Raising kids is an unpredictable course for which no one is prepared. The only thing you can count on is that some other equally incompetent parent will judge your performance–usually to your disadvantage. Criticized, judged, chastised, rebuked. On the rare occasion someone admires your work, you will dismiss their praise and judge them a fool. It’s a lose-lose situation.
Until now.
There is a place for you that has never existed in the real world. Here you will find a group of like-minded peers who know what it is to find themselves with no relevant experience or training, face down in the dirt again and again, while an arena full of spectators boos and hisses. They, like you, were too strict or too permissive, too involved or not involved enough, micromanaging or derelict, with standards too high or too low, too much or too little, too this or too that. If, for a second, the critics were satisfied, you second-guessed yourself.
These people know. They see you. They are YOUR people. They have always been there, but like you, have tried to blend in, ashamed of their inadequacies and excesses. The difference is that now you can find them, self-selected into your child’s college parent Facebook chat.
Whether you were dubbed a “Helicopter Parent”, hovering, ready to swoop in and rescue your child, or a “Drone Parent”, sending reconnaissance in the form of a spouse or online parental controls, whether you fed your kid too much junk food or you were too restrictive–you will appear moderate compared to these people. These are the people who put the capital ‘N’ in Neurotic. You delight in recounting their craziness to your child, making you, for the first time, seem relatively sane. You have not felt this good about yourself since you entered Labor & Delivery.
This legion of parents have their kid’s university portal password. They know who teaches their kid’s humanities class and who their freshman advisor is. They not only worry that their kid will fall out of a lofted bed, they have already prevented their demise by commandeering their child’s housing app and requesting bed rails on their behalf. Each and every instance of their neuroticism will feel like manna from Heaven raining down upon you, nourishing you after a long drought. You are no longer “too” much of anything–too “extra”. You’re middling, mediocre, not even in the top quartile among them. Not only does no one judge you for the 15 billable hours you’ve diverted into online searches for your child’s bedding, they will throw you a life preserver–a link to every single layer of bedding, including the shelf liner you so the mattress topper doesn’t slide around. They post questions that would embarrass the average parent, and make requests that are completely unreasonable by normative standards. You wait for the judgment from the chorus, but it doesn’t come. In fact, the “Helicopter Parents” swoop in and deliver–answers, information, advice, links, and even on-the-ground assistance.

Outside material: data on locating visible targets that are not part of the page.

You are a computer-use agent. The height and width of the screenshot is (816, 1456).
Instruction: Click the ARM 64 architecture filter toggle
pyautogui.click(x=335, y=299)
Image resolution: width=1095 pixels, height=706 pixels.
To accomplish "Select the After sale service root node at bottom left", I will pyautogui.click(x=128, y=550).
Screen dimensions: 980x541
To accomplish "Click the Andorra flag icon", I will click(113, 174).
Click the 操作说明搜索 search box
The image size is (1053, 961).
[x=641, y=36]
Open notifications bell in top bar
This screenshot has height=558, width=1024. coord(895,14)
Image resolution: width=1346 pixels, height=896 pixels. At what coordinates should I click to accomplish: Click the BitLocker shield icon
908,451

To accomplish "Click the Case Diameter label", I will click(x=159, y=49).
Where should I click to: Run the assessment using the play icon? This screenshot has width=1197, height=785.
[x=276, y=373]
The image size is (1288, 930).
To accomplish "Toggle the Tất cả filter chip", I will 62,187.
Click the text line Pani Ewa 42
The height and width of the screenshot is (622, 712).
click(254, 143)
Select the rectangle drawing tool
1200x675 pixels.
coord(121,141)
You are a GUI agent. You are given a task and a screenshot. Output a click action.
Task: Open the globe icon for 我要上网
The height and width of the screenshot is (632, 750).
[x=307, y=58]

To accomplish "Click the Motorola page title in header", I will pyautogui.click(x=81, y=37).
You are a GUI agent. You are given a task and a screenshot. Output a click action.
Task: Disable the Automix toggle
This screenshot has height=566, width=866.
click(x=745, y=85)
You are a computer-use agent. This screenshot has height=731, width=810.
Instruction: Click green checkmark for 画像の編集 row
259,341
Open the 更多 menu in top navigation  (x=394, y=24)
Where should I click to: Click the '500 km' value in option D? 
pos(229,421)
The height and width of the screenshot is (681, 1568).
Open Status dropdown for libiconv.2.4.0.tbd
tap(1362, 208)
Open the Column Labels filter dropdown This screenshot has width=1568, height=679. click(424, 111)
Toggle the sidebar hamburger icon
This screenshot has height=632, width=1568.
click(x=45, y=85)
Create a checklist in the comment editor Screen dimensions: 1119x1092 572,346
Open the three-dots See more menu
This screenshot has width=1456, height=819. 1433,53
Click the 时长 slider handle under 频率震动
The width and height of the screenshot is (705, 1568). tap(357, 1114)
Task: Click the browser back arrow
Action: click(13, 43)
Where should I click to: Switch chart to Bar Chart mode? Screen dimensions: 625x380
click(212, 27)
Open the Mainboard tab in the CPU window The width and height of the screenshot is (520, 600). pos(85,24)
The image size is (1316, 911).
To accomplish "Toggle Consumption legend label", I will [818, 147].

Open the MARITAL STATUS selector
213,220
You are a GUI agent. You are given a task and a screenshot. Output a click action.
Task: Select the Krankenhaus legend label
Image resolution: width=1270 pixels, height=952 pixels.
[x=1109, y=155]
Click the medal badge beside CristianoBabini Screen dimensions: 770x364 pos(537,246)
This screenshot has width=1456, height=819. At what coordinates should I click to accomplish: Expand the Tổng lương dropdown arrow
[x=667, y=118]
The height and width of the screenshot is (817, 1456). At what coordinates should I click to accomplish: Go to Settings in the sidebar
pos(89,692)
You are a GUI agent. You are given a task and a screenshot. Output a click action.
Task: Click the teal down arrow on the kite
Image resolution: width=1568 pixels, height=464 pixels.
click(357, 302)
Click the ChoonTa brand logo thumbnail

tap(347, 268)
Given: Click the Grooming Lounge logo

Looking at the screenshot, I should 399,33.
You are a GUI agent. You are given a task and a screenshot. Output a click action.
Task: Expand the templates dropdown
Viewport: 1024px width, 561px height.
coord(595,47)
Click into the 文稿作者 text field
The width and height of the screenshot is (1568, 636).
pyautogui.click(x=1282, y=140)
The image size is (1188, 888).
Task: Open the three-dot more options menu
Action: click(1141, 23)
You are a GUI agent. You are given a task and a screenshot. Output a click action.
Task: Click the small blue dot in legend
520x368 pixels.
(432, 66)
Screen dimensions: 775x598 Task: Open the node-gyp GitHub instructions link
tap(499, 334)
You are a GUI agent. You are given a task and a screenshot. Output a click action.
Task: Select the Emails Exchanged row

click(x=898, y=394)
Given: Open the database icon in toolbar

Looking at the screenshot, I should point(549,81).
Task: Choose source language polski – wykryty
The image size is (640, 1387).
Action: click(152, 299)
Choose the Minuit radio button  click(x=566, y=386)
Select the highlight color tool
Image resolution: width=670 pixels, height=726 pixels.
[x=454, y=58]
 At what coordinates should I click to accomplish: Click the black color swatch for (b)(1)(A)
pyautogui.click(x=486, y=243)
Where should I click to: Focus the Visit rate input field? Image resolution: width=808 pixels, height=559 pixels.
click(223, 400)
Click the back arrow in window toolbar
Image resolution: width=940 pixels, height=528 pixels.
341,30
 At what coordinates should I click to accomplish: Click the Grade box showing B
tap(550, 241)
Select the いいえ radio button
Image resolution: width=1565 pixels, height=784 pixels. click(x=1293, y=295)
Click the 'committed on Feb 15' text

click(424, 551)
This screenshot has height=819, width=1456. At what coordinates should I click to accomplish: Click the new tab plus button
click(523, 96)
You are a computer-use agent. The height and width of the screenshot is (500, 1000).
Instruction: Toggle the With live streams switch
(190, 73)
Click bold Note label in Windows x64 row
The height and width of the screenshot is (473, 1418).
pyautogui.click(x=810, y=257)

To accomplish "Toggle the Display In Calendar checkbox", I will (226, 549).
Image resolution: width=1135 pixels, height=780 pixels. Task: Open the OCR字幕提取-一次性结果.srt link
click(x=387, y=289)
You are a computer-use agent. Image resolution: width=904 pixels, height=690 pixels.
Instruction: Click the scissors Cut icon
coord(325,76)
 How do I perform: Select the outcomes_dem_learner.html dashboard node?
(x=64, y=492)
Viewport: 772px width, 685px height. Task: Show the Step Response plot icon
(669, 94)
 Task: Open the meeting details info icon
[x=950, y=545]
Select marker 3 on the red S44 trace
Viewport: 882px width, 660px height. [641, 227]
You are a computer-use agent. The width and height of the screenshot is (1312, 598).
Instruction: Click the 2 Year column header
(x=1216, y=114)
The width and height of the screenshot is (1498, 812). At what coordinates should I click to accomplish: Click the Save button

The crazier the parents are, the more affection you feel for them. You want to kiss every single one of them on their furrowed brow and tell them, “You are not ‘too’ much for me. You are just right the way you are.”
You have found your people.
Category Archives: Parenting
Just the Other Day
A popular Facebook post is recirculating, as it has every year since a university faculty member, Greg Block, first penned it:
“Attention Freshmen who are moving in tomorrow: A little request… When your mom wants to unpack all of your clothes and make your bed — Let her. When your dad wants to introduce himself to all the people on your floor — Let him. When they want to take pictures of every move you make this weekend — Let them. If they embarrass you or act crazy — Let them. As you start the new chapter of your life, they are also starting the new chapter of theirs. And believe it or not, this is probably more difficult for them than it is for you. So let them treat you like their ‘baby’ one last time.”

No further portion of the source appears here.